Collected data:
□ □ □ □ □ □ □

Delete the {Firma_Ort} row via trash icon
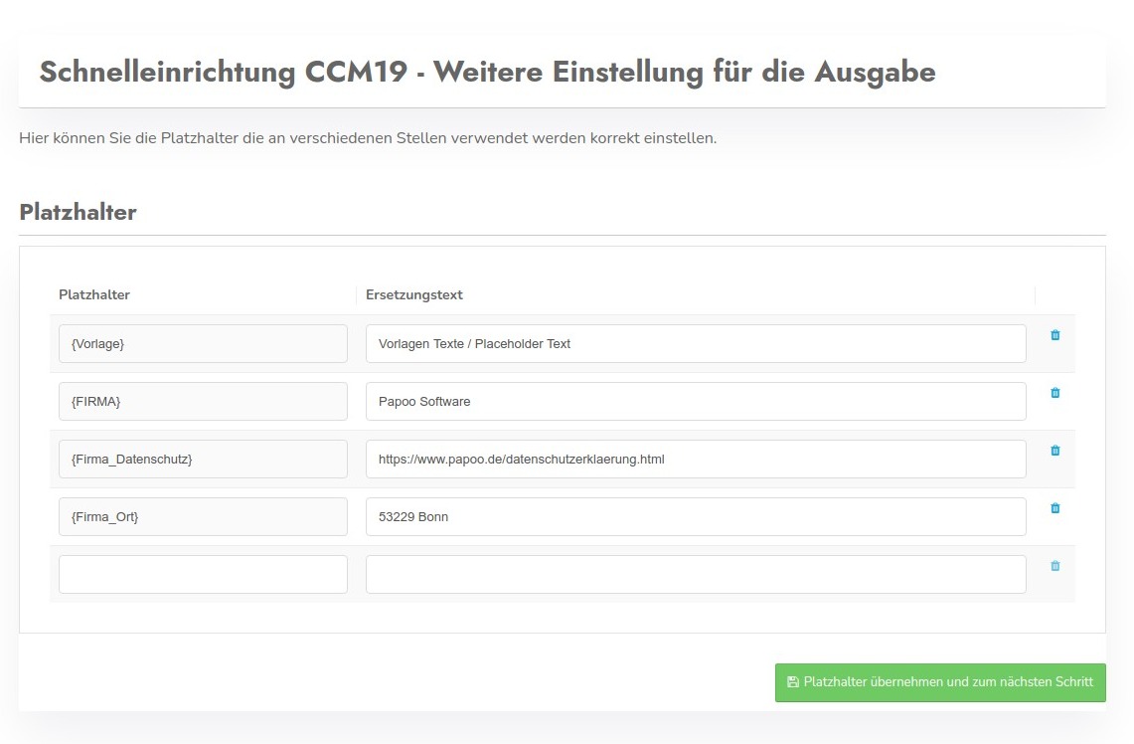 tap(1054, 508)
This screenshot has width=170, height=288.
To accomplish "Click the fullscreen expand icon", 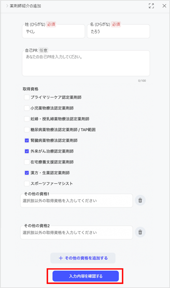I will coord(151,6).
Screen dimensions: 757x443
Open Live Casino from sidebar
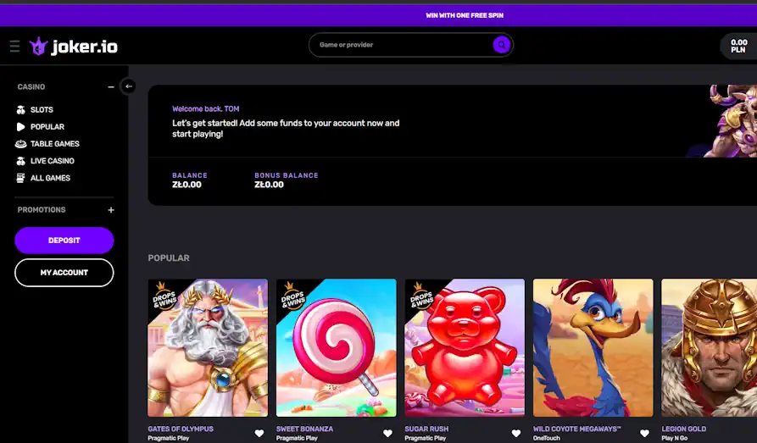point(52,161)
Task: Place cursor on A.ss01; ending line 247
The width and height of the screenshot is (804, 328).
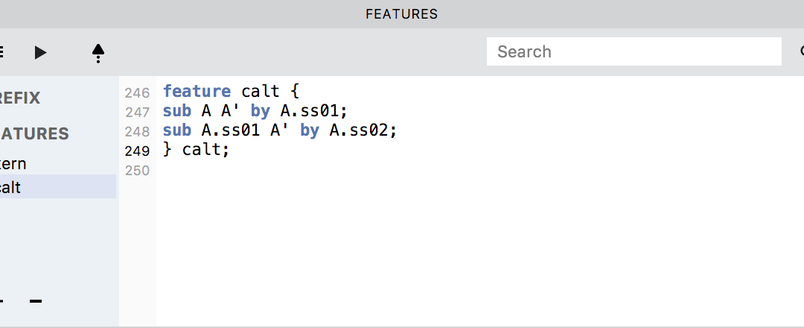Action: coord(315,111)
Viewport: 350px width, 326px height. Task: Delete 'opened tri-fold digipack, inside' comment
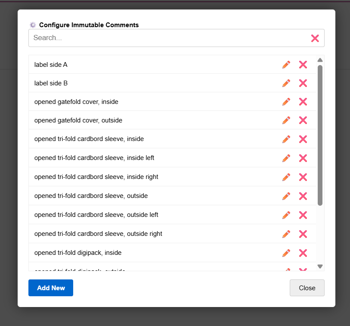point(303,253)
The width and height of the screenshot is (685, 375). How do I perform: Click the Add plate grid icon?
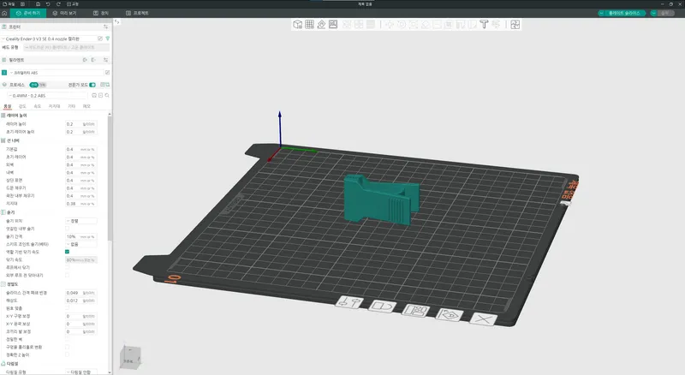coord(309,25)
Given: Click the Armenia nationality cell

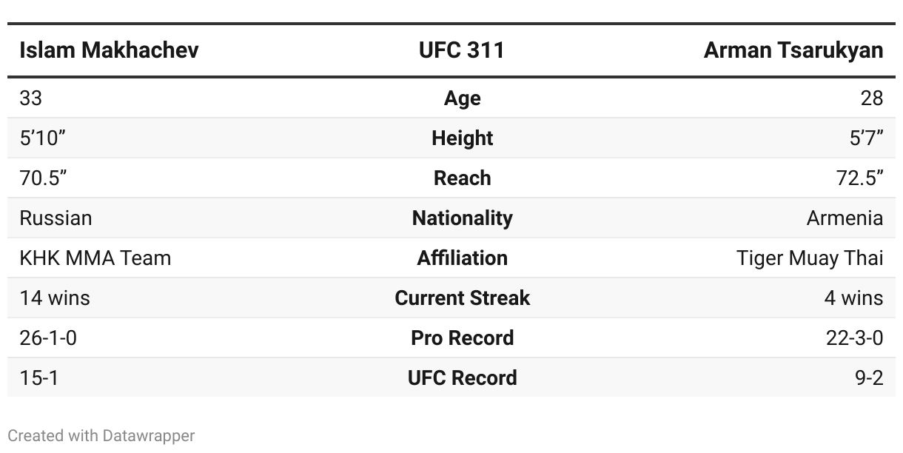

□ □ □ □ □ □ □

[Exercise objective]
Only what runs from the line holding "Task: Place cursor on A.ss01; ending line 247" through the end of the entries above is to be given again, exactly, with every picture omitted.

[Response]
Task: Place cursor on A.ss01; ending line 247
The width and height of the screenshot is (804, 328).
Action: coord(315,111)
Viewport: 350px width, 326px height. Task: Delete 'opened tri-fold digipack, inside' comment
point(303,253)
The width and height of the screenshot is (685, 375). How do I perform: Click the Add plate grid icon?
coord(309,25)
Given: Click the Armenia nationality cell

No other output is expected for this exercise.